Twitter admitted to a bug in one of its support forum APIs that allowed cyber thugs to discover a Twitter user’s account phone number country code and if the account had been locked. It’s possible, Twitter said, that this might be tied to state-sponsored attacks.
During our investigation, we noticed some unusual activity involving the affected customer support form API. Specifically, we observed a large number of inquiries coming from individual IP addresses located in China and Saudi Arabia. While we cannot confirm intent or attribution for certain, it is possible that some of these IP addresses may have ties to state-sponsored actors.
Twitter detected the attack on Nov. 15 and resolved the issue a day later on Nov. 16.
Other cybersecurity news:
Hackers hid code in memes posted on Twitter to communicate with malware
Speaking of Twitter, Trend Micro researchers discovered that cyber thugs hid code in memes posted to Twitter to communicate with malware. Malware-infected PCs took instructions from an embedded command in the meme. For example, the “print” command was hidden inside the memes, which enabled “the malware to take screenshots of the infected machines. The screenshots are sent to a C&C server whose address is obtained through a hard-coded URL on pastebin.com.” The malware had support for retrieving a list of running processes, capturing clipboard content, and retrieving usernames and filenames from infected machines.
While the malware was not downloaded from Twitter, Trend Micro said the threat is notable due to the malware’s commands coming from benign-looking, yet malicious, memes posted on a legitimate service — which also happens to be a popular social networking platform. It couldn’t be taken down until the malicious Twitter account was disabled. Twitter disabled the account on Dec. 13.
Pay $4,000 in Bitcoin, or a hitman is coming for you
As if the fake bomb threat extortion emails, which morphed into a “pay up or acid will be thrown on you” extortion scheme weren’t bad enough, now there’s an hitman extortion email going around that demands victims pay $4,000 in Bitcoin to call off a hitman coming for the victims.

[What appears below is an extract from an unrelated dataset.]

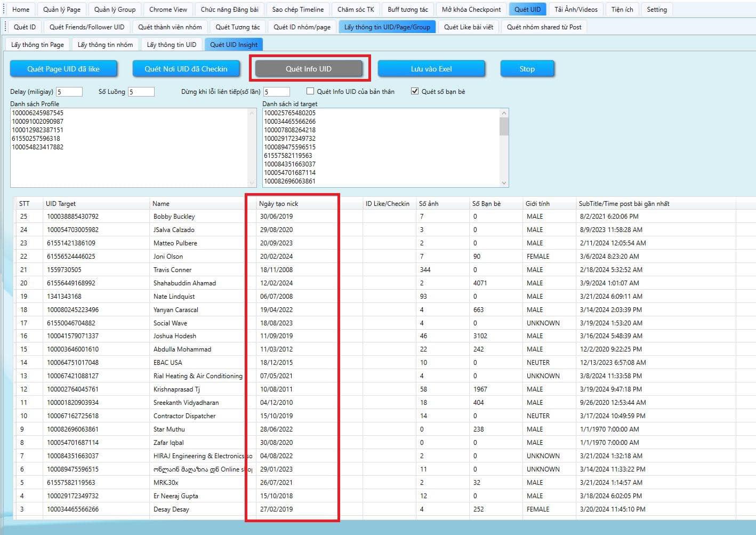
Task: Click Quét Nơi UID đã Checkin button
Action: pyautogui.click(x=186, y=69)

PewDiePie printer hackers strike again
PewDiePie printer hackers are at it again, causing printers to spew out a plea to subscribe to PewDiePie’s YouTube channel, as well as warning victims to up their printer security before it leads to physical damage or attackers capture sensitive documents as they are printed. The latest printer hack message, according to the hackers behind it, has been printed on more than 100,000 printers.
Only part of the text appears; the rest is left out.